● What you have to do: Return every line from the records below in which the word "Edge" is found.

(Stored data)

====================

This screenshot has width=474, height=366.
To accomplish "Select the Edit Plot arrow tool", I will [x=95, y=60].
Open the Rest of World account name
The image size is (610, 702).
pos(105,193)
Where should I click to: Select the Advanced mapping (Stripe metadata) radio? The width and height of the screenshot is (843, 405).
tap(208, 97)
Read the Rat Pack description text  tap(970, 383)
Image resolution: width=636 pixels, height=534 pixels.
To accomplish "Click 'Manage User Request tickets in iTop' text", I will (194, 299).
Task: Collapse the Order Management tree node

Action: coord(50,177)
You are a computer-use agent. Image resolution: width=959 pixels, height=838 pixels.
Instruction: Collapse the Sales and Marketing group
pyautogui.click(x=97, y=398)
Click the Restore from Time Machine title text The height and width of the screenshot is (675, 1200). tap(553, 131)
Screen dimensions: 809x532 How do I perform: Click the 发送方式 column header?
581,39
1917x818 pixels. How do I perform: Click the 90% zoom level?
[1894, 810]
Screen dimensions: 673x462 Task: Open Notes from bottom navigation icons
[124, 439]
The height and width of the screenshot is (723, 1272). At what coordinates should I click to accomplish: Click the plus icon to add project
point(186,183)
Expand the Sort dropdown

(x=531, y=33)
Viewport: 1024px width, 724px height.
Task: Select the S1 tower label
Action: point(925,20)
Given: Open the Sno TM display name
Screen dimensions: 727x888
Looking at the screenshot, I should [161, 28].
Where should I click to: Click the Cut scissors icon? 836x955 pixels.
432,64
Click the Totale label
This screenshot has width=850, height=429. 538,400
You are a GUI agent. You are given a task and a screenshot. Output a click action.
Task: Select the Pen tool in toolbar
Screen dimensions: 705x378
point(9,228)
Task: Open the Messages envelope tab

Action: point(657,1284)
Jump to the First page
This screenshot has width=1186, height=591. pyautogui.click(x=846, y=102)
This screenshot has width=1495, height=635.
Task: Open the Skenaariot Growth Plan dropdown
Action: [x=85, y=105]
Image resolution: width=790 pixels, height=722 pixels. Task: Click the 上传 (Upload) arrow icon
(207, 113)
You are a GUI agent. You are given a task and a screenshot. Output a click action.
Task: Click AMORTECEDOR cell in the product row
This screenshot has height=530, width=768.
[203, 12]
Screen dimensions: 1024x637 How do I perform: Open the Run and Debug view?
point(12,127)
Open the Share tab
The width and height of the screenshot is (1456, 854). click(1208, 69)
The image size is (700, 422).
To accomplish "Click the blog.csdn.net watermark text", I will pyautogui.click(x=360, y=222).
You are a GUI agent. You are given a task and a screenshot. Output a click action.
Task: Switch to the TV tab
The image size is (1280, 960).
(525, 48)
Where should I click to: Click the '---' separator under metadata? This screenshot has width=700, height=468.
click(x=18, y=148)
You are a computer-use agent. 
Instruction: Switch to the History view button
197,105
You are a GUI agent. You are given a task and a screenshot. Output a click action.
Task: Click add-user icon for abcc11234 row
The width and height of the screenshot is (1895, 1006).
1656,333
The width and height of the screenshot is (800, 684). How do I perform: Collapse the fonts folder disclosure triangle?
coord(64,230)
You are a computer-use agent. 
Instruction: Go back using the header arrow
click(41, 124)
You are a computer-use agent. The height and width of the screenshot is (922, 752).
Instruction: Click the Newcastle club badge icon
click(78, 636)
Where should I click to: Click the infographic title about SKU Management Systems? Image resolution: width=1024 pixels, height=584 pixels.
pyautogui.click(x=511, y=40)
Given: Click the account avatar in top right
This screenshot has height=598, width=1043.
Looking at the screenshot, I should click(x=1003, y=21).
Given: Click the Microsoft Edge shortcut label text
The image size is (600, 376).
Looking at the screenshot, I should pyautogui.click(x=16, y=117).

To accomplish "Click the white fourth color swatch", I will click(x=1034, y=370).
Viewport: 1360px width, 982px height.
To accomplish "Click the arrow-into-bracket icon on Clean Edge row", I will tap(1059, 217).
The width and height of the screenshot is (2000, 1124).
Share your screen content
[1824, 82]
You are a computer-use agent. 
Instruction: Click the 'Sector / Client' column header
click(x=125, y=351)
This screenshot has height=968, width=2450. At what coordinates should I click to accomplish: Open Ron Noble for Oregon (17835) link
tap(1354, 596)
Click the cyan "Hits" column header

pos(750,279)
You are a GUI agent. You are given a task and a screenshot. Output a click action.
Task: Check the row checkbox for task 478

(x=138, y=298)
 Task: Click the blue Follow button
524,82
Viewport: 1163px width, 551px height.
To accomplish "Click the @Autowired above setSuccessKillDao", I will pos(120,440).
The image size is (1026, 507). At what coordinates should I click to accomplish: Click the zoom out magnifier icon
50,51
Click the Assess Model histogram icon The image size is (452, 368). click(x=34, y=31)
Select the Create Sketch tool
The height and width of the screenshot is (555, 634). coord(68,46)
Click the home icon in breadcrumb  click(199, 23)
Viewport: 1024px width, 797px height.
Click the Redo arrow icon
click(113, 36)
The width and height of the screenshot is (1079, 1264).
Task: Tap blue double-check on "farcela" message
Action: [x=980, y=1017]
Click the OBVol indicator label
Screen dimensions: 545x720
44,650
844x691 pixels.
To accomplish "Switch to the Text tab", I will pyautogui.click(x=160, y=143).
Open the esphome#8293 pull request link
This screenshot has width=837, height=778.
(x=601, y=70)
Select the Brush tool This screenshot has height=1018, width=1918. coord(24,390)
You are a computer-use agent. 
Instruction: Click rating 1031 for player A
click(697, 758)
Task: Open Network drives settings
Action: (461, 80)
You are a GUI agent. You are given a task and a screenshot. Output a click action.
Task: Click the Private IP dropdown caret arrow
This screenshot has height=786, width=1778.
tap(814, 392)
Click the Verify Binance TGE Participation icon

====================

● Exercise output:
Given: Click the Microsoft Edge shortcut label text
To accomplish "Click the arrow-into-bracket icon on Clean Edge row", I will tap(1059, 217).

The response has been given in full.